Your words, ideas, and advice are invaluable.

S

*Soft warm smile*  First take a breath hon.  And please know you are not alone.  Previously, I too was taking Topomax.  And like you, I began to notice hair loss.  Large clumps would come out when I brushed my hair or washed it.  It kept getting thinner and thinner.  After several months of this it dawned on me that maybe it was the medication.  This was after I had already resorted to going to a dermatologist to no avail and changing shampoo and such.  Like you, I researched the side effects and found that yes, it was indeed one.  

By this time, I had moved and was now under the care of a new Neurologist who was thankfully a doctor who listened to *me* and understood that *I* know my body better than anyone else does.  When I explained what had been happening over the period of months and what I'd already tried, he was very open to change my medication especially when I had brought my research results with me to my appointment and of course he could see how thin my hair was.  

I am now taking Zonegran.  Please understand my diagnosis is different than yours.  I have Idiopathic Intracranial Hypertension aka Pseudo Tumor Cerebri.  The Topomax did help my decrease my headaches, but it didn't stop them.  The Zonegran seems to be working much, much better.  
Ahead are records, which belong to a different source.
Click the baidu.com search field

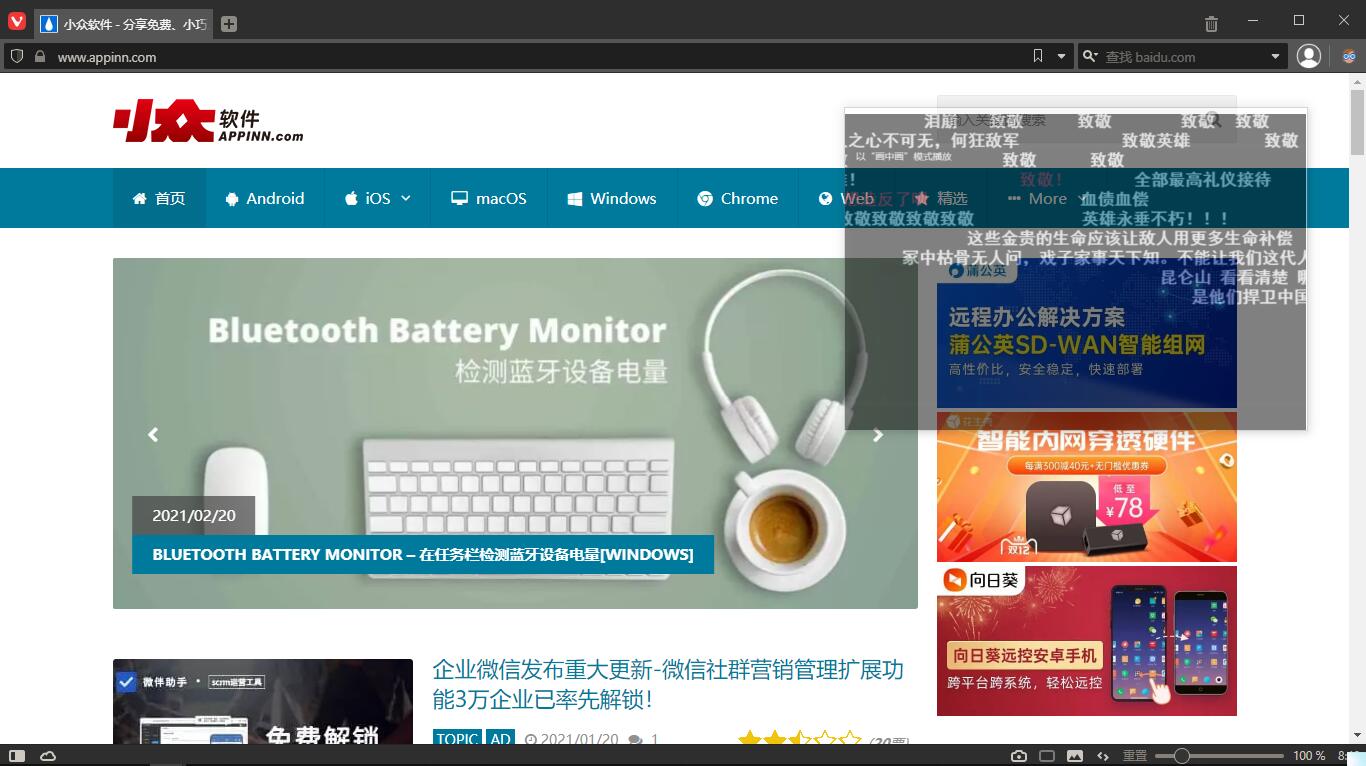tap(1180, 57)
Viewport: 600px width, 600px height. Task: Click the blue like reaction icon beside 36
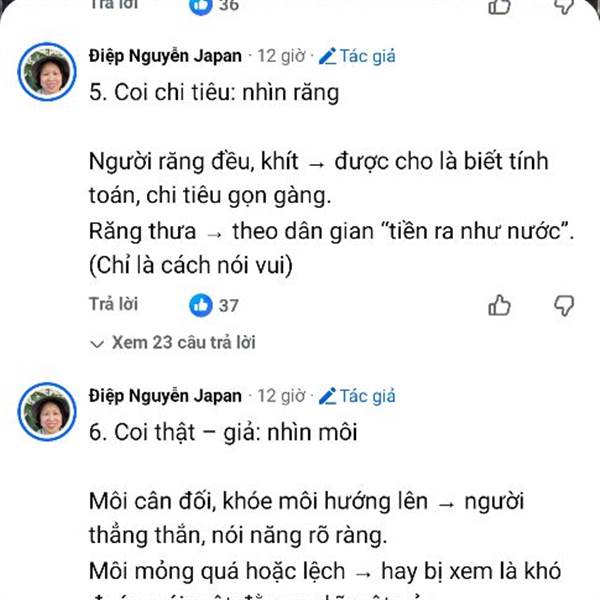coord(202,5)
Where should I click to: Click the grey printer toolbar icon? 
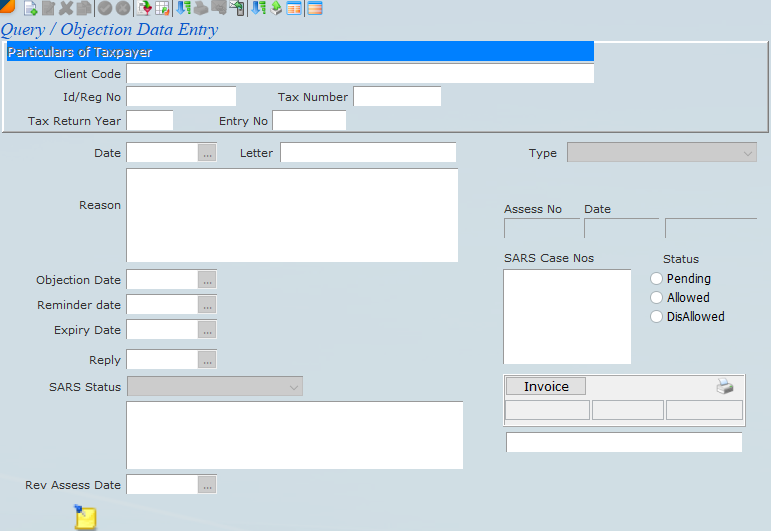(x=200, y=9)
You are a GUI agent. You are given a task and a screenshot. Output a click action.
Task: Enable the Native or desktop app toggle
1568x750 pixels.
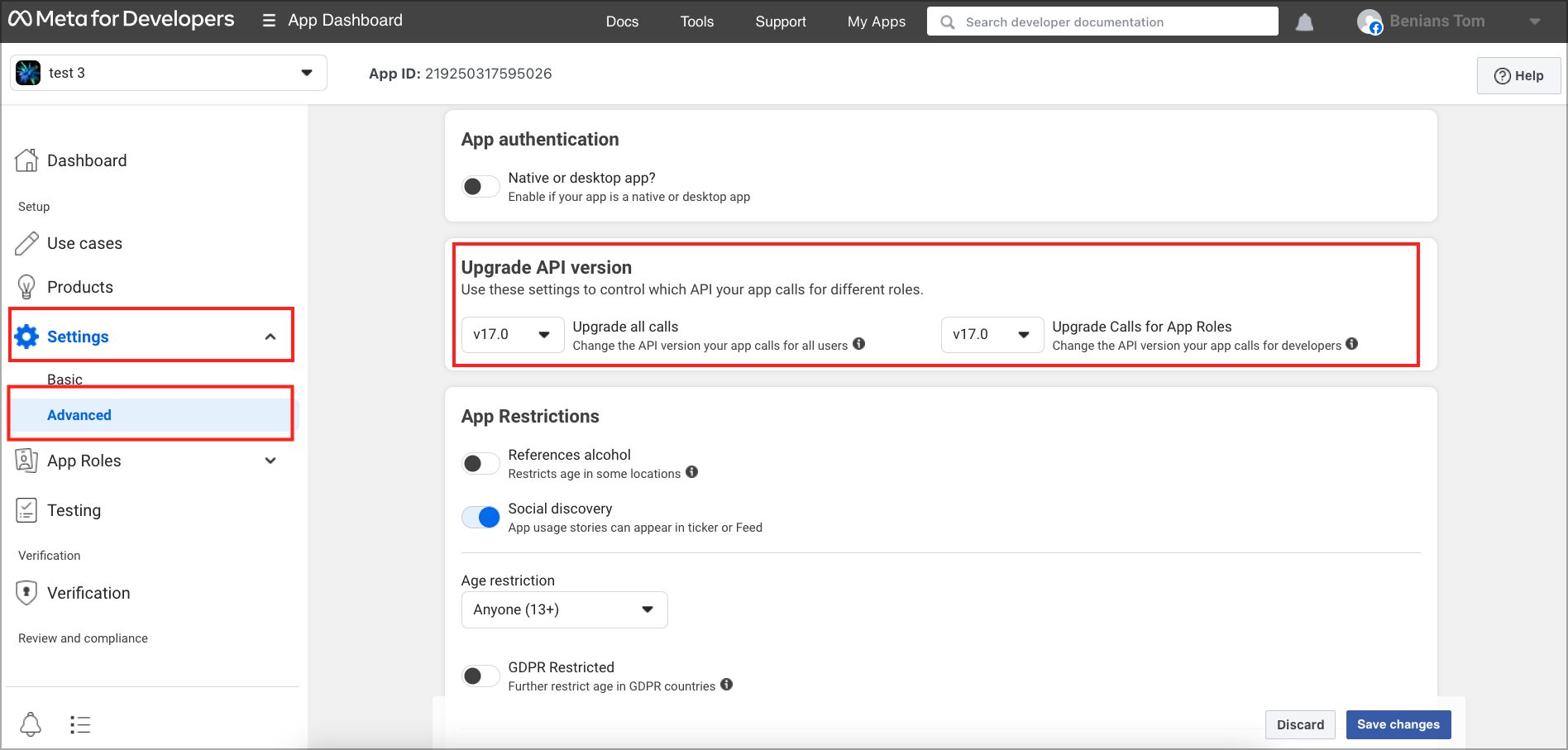480,187
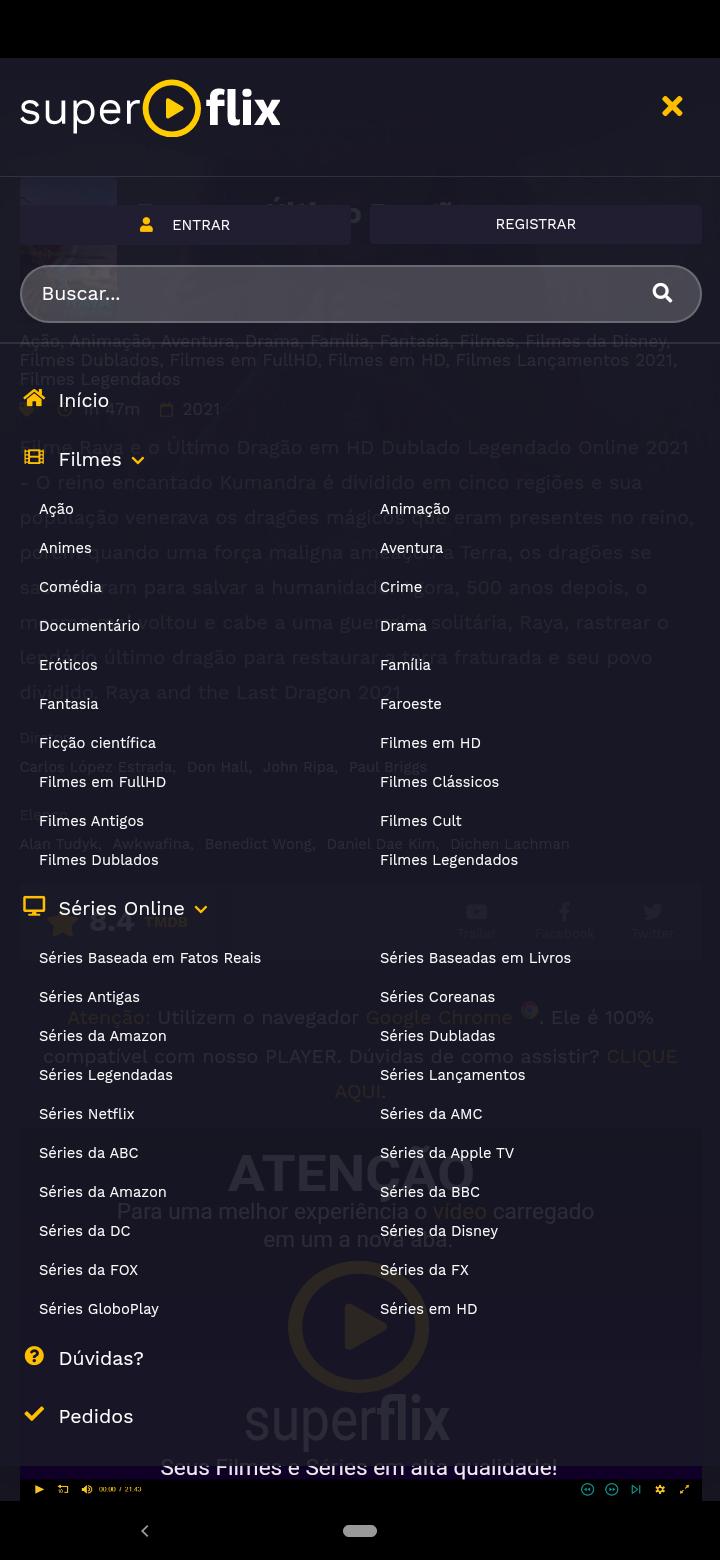Mute the player volume speaker icon

[87, 1489]
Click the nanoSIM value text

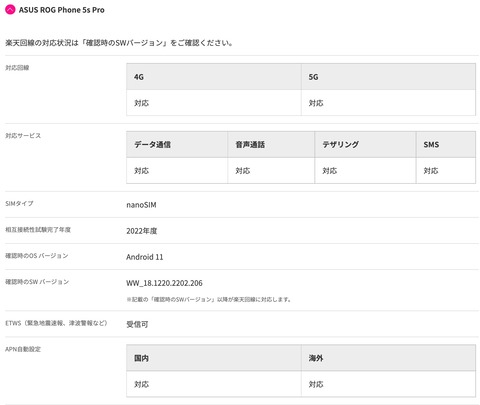[141, 205]
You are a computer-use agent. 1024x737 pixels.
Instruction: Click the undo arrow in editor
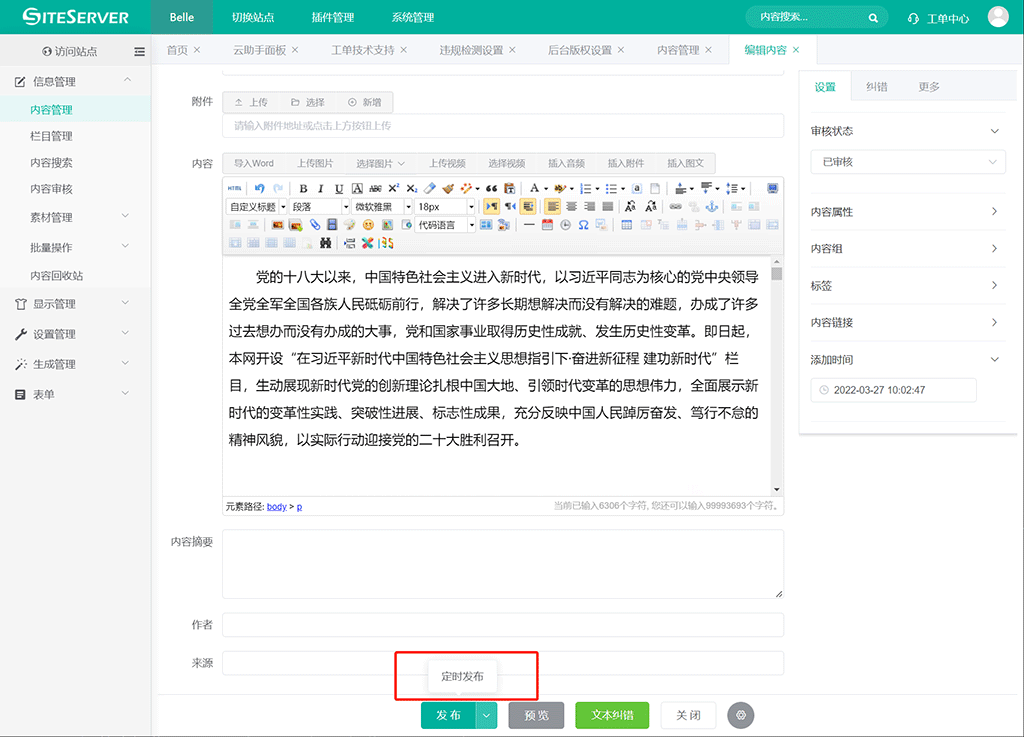pos(260,188)
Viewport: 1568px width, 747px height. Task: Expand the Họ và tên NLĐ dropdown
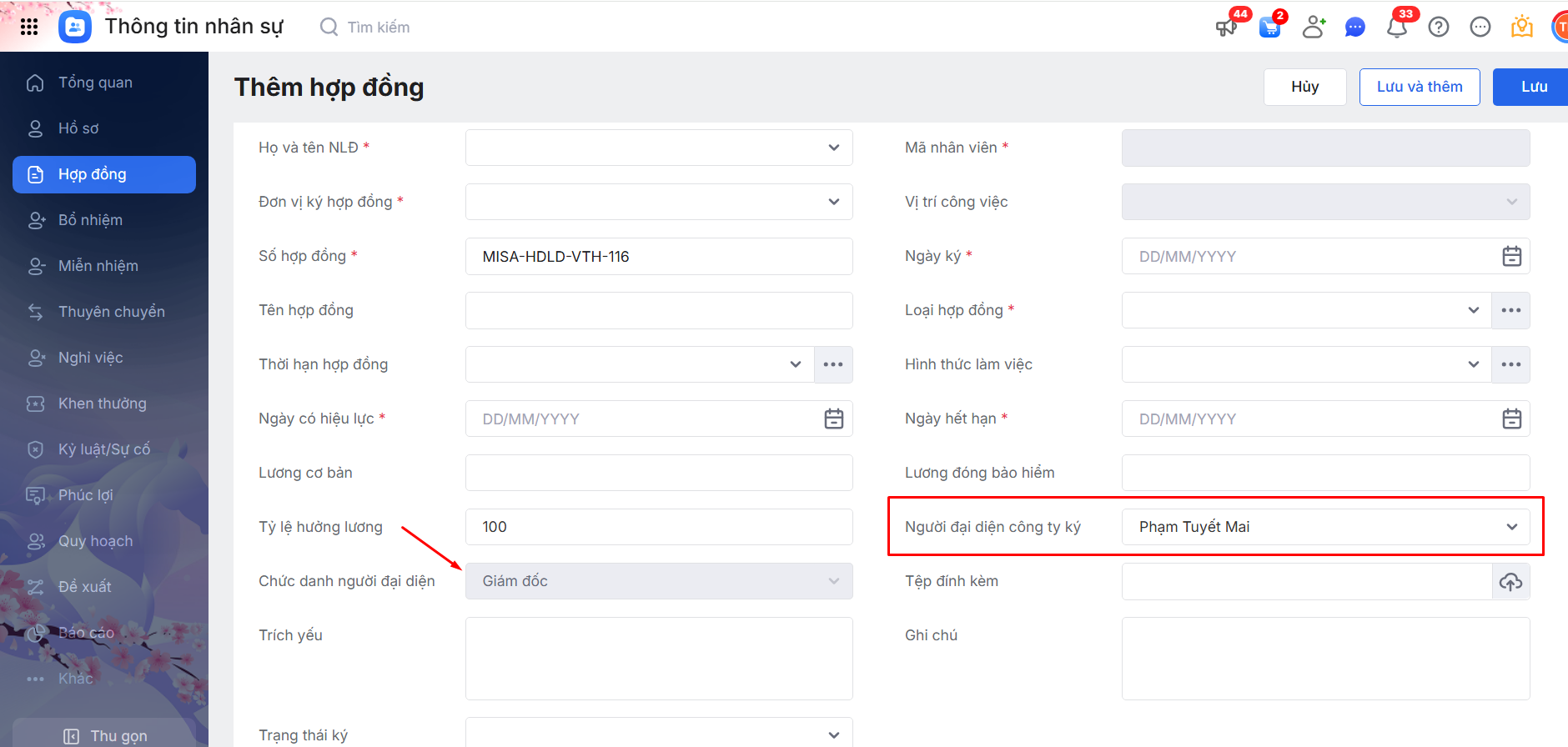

It's taken a great deal of time for me to be able to get my hair back to a healthy state.  But please know it is possible and can happen.  It did for me.  My hair is just now becoming somewhat thick like it used to be.  

To answer your question. YES! Keep hunting for a Neurologist that will help you!  *You* know your own body better than any one else possibly can.  The doctor you choose to go to should always *LISTEN* to what you have to say as you have a great deal to do with your own care.  Not only that, but doctors are supposed to take care of their patients and do what's best for them at all times. Be persistant!  Stick up for yourself!  Don't give up!  There is help out there.  

I have no idea if the medication Zonegran is an acceptable replacement for you or not.  Your Neurologist should know and be able to give you other alternatives as well.  But for *your* sake, yes, yes, yes...keep on researching!  Continue to take care of yourself and monitor your care!  Sometimes we can surprise the doctors themselves.  *Wink*

Best of luck to you hon!

-enchanted soul